Big data is so large and complex that traditional applications are not enough; therefore, better applications are needed to manipulate it. Big data is a data which grows and becomes available exponentially; the data is both structured and unstructured. Big data might be as important to business as a society. More data may lead to more accurate analysis — it can challenge wrong-headed intuitive beliefs with concrete proof (for example these surprising words that get shared in content on social media sites)
Companies like Uber, Netflix, Pivotal Software Inc. and Affectiva use and manipulate big data (applications and frameworks like Hadoop, R, and Pivotal Big Data Suite) to accomplish their ends.
The definition of Big Data consists of five parts including the following: Volume, Velocity, Variety, Variability, and Complexity. The first four are called 4 V’s of big data.
Source: HRBoss.com
Volume:
The term “volume” as used in the context of big data means the quantity of data that is generated. Many factors make data volume increase. Data based on transactions is stored through the years. Unstructured data is streamed in from social media. The amount of sensor and machine-to-machine data that is being collected continually increases. Excessive data volume was a problem in the past, but as computing power increases we are increasingly able to process it in meaningful ways.

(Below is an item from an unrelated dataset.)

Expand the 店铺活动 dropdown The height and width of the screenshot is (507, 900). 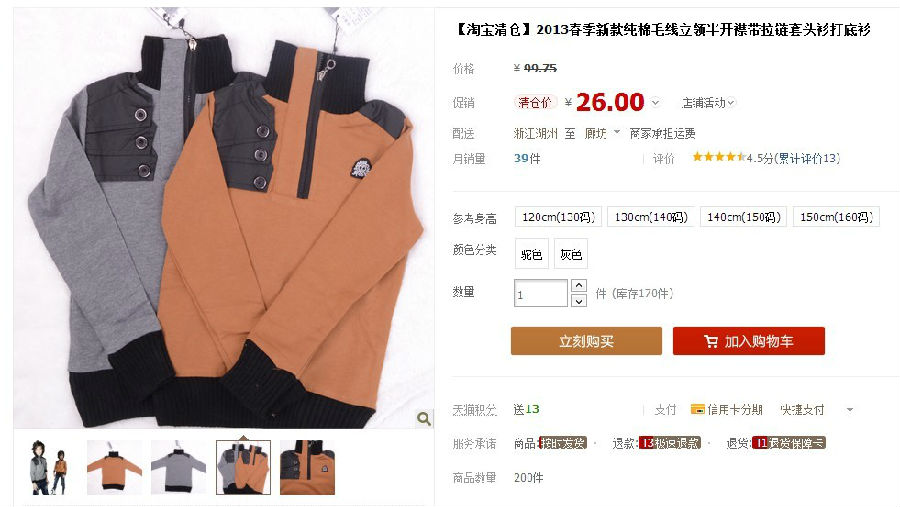(x=708, y=103)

The size of the data determines the following three things: value, the potential of the data being considered, and whether it is big data or not.
Velocity:
The term “velocity” as used in the context of big data means the speed of generation of data or how fast the data is generated and processed. Data is streaming in at a speed which is unprecedented. Data must also be dealt with in a well-timed manner. Most organizations face a challenge of reacting quickly enough to deal with the data velocity. One example is Google. When they make their algorithm changes, they have to ensure that they have the processing power to search their data fast enough for consumers.
Variety:
Data comes in all types of formats. Structured numeric data comes in traditional databases. Unstructured data formats including the following: Documents, email, video, audio, stock ticker data and financial transactions. Many organizations still cope with managing, merging, and governing different formats of data.
Variability:
Data is not consistent, sometimes searches or general interest in certain topics, say social media or other types of data experienced peaks and valleys. Data analysis techniques allow the data scientist to mine this type of unstable data and still draw meaningful conclusions from it.
Complexity:
If a large volume of data comes from multiple sources, then data management can become a very complex process. The data has to be linked, connected, and correlated so that the information is able to be comprehended — so that the analysis of the data doesn’t become unmanageable.
Sources of Big Data:
This advancement in the processes of analyzing big data has only come as a result of increasing possibility to store and manipulate it that have arisen in the last few years. Sources of Big Data that are collected can be separated into six broad categories: Archives, Transactional Data, Enterprise Data, Social Media, Public Data, and Activity Generated.
- Archives:
These days, organizations just don’t want to throw away data. Even when the data is no longer required for any foreseeable reason, storage is just getting so affordable that many companies choose to archive everything they can — for example, scanned documents, scanned copies of agreements, records of ex-employees/completed projects, banking transactions older than the compliance regulations. They are even going as far as collecting as many data as they can along the way. This type of data is called Archive Data.
- Transactional Data:
Most of the enterprises perform some sort of transactions, whether they arise from web or mobile apps, CRM systems, or many others. Supporting the transactions from these applications, there are usually one or more relational databases as a backend infrastructure. This type of data is mostly structured and is referred to as Transactional Data.
- Enterprise Data:
Enterprises store large volumes of data in various formats. Common ones include word documents, spreadsheets, presentations,PDF files, XML documents, emails, flat files, and legacy formats. Data like this which is spread across an organization is called Enterprise Data.
- Social Media:
We all know what this is. Countless interactions via networks like Twitter, Facebook, and Pinterest accrue massive amounts of minable data. These social networks usually involve mostly unstructured data consisting of images, text, audio, videos, and more. Data from these types of sources is called Social Media data (and proves especially useful for Social Media Marketing).
- Public Data:
This subsection of data includes data that is publicly available such as that published by governments, data published by research institutes, census data, Wikipedia, sample open source data feeds, data from weather and meteorological departments, and other data which are freely available to the public. This type of publicly accessible data is called Public Data.
- Activity Generated:
Machines create data which far surpasses the data volume created by humans. Data from devices such as surveillance videos, satellites, industrial machinery, cell phone towers, sensors, and other data created by machines is called Activity Generated data.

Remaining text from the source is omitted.